# 実行する作業
1 – 映画紹介文のうち、「ミッキー・フックス…マット・ルブランク」から「スを倒してエレンを救出した。」までの部分をそのまま引用してください。
2 – 映画紹介文によると、この作品の音楽を担当したのは誰ですか。
3 – 映画紹介文のストーリーを、最後の文の続きから書き進めてください。

# 本文抜粋
----

ストリート・オブ・ファイヤー2』:2002、アメリカ
Streets of Fire 2

<スタッフ&キャスト>

監督…ウォルター・ヒル
脚本…ウォルター・ヒル&ケイト・ラニアー
製作…ローレンス・ゴードン&ロイド・レヴィン
製作総指揮…ロバート・F・コールズベリー
音楽…ライ・クーダー

ミッキー・フックス…マット・ルブランク
ブレンダ・チャーチ…ジェニファー・ラヴ・ヒューイット
トム・コーディー…マイケル・パレ
ガイ・デューク…テムエラ・モリソン
クリント・マッケルホーン…ジョヴァンニ・リビーシ
リーヴァ・コーディー…デボラ・ヴァン・ヴァルケンバーグ
エレン・エイム…ダイアン・レイン


<ストーリー>

リッチモンドの街では、かつてロック・クイーンのエレン・エイム(ダイアン・レイン)がストリートギャングに連れ去られるという事件が起きた。その時、勇敢な男トム・コーディー(マイケル・パレ)が立ち上がり、ストリートギャングのボスを倒してエレンを救出した。

----

# 提供データ
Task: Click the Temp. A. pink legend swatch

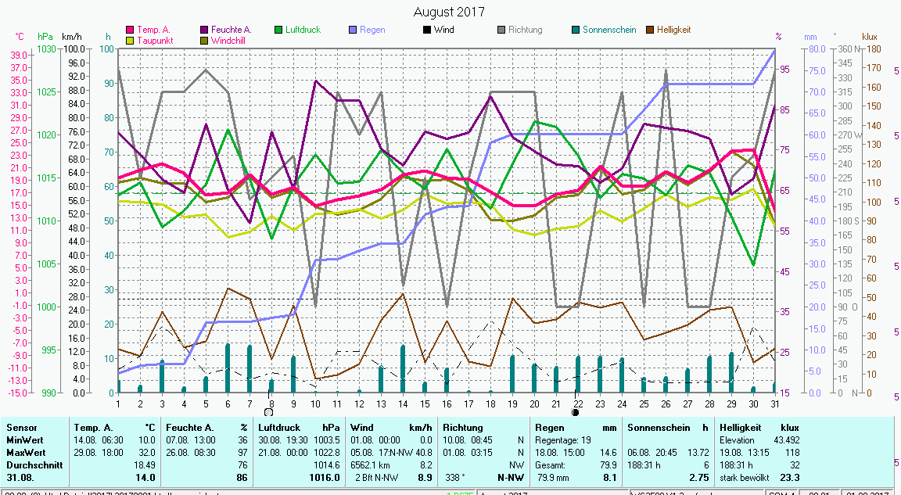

----

# 作業ごとの回答
1 –
ミッキー・フックス…マット・ルブランク
ブレンダ・チャーチ…ジェニファー・ラヴ・ヒューイット
トム・コーディー…マイケル・パレ
ガイ・デューク…テムエラ・モリソン
クリント・マッケルホーン…ジョヴァンニ・リビーシ
リーヴァ・コーディー…デボラ・ヴァン・ヴァルケンバーグ
エレン・エイム…ダイアン・レイン


<ストーリー>

リッチモンドの街では、かつてロック・クイーンのエレン・エイム(ダイアン・レイン)がストリートギャングに連れ去られるという事件が起きた。その時、勇敢な男トム・コーディー(マイケル・パレ)が立ち上がり、ストリートギャングのボスを倒してエレンを救出した。

2 – ライ・クーダー

3 –
現在のリッチモンド。エレンが病気で急死した後、彼女の後継者と言われる歌手ブレンダ・チャーチ(ジェニファー・ラヴ・ヒューイット)が人気を集めていた。ブレンダの恋人ミッキー・フックス(マット・ルブランク)は、コーディーに強い憧れを抱いている。

コーディーが、久しぶりに街に現れた。エレンの死を風の噂で聞き、戻ったのだ。コーディーは、姉のリーヴァ(デボラ・ヴァン・ヴァルケンバーグ)が営む食堂に行く。彼は、エレンの側にいてやれなかったことに強い罪悪感を抱き、酒に溺れるようになっていた。
食堂にやって来たミッキーは、憧れのコーディーを見て興奮する。その時、店内でチンピラが客にイチャモンを付けて殴り掛かった。リーヴァは弟に争いを止めるよう頼むが、コーディーは見ているだけだ。ミッキーが止めに入り、チンピラを追い払った。ミッキーは、すっかり腑抜けになってしまったコーディーに幻滅した。

ミッキーは、街を牛耳る顔役ガイ・デューク(テムエラ・モリソン)の組織の下っ端だ。ガイはブレンダに惚れており、彼女の人気を利用して金儲けをすることも企んでいる。ミッキーはプレンダとの関係を隠しており、ガイが自分の前で彼女を口説いても黙って見ているだけだ。そんなミッキーの態度に、ブレンダは不快感を抱く。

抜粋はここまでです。